Grupa strategiczna F1
W grupie strategicznej F1 zasiada osiem osób dysponujących łącznie 18 głosami. Są to: przedstawiciel FIA (6 głosów), przedstawiciel promotora (6 głosów) oraz 6 zespołów (po 1 głosie każdy). Wśród zespołów pięć ma w niej stałe miejsce: Ferrari, Red Bull, Mercedes, McLaren i Williams. A szósty dołącza do niej na podstawie wyników z poprzedniego sezonu, obecnie jest nim Force India. Aby jakieś ustalenia zostały przyjęte przez grupę strategiczną F1, to potrzeba zwykłej większości, czyli 10 głosów. Więc teoretycznie FIA i promotor (Bernie Ecclestone) mogą przegłosować wszelkie zmiany, ale to zdarza się niezwykle rzadko. Zawsze wszystko rozbija się o głosy zespołów. A jak zawsze wspominam na blogu, zespoły bardzo rzadko są w stanie dojść do porozumienia. Jeśli poddana pod głosowania kwestia nie uzyska 10 głosów, to przepada i nie może przejść do kolejnych organów. Podział głosów i sposób głosowania obowiązuje bez zmian przez cały rok kalendarzowy.
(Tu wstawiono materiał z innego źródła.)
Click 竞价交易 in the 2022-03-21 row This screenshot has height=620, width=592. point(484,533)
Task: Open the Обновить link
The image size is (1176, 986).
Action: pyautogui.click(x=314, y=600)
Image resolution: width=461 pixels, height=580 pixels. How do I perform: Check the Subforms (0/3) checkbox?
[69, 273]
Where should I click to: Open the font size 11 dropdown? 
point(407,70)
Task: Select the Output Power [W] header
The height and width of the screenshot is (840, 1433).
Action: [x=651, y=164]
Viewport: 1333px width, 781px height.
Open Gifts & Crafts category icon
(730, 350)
Przykładowo, w ostatnim czasie Red Bull i Ferrari wspierane przez Berniego Ecclestone’a mocno zabiegały nad zmianą formuły silnikowej. Ale te zmiany nie mogły przejść przez grupę strategiczną F1. Z tego względu, że FIA nie godzi się na zmiany, które zwiększa koszty w Formule 1, to jest w tej chwili ich jedyny sposób na utrzymanie kosztów ryzach. A zespoły z silnikami Mercedesa również nie godziły się na zmiany w regulacjach silnikowych, bo straciliby swoją przewagę. Więc te zmiany nie miały szans na przejście przez grupę strategiczną F1.
Komisja F1
Komisja F1 zajmuje się ustaleniami, które zostały zaakceptowane przez grupę strategiczną. W jej skład wchodzą przedstawiciele wszystkich zespołów, ośmiu przedstawicieli promotorów wyścigów, przedstawiciel FIA (Jean Todt), FOM (Bernie Ecclestone), dostawcy opon (Pirelli), dostawcy silników (Renault), oraz dwóch sponsorów z różnych branż. Każdy dysponuje jednym głosem. Prawdopodobnie do składu komisji F1 dołączyła Honda od 2015 roku, jako dostawca silników. Więc mamy 26 lub 27 możliwych głosów. Zespoły zawsze dysponują 12 głosami, nawet jeśli jest ich w danym momencie mniej w stawce. Więc hipotetycznie, gdy mamy 10 zespołów i rozkład głosów wygląda następująco: 6 do 4, to do zwycięskiej propozycji dodaje się 2 głosy. Wśród przedstawicieli promotorów wyścigów, czterech jest z Europy, a czterech z reszty świata. Sześciu z nich mianuje FOM, a dwóch zespoły. Jeśli chodzi o sponsorów, to w komisji F1 byli dotychczas (jeszcze w 2014 roku) przedstawiciel Rolexa i Philipa Morrisa. Reprezentantem producenta papierosów był Maurizio Arrivabene, który obecnie jest szefem Ferrari. Nie wiem czy w 2015 ci sami sponsorzy zasiadają w komisji F1.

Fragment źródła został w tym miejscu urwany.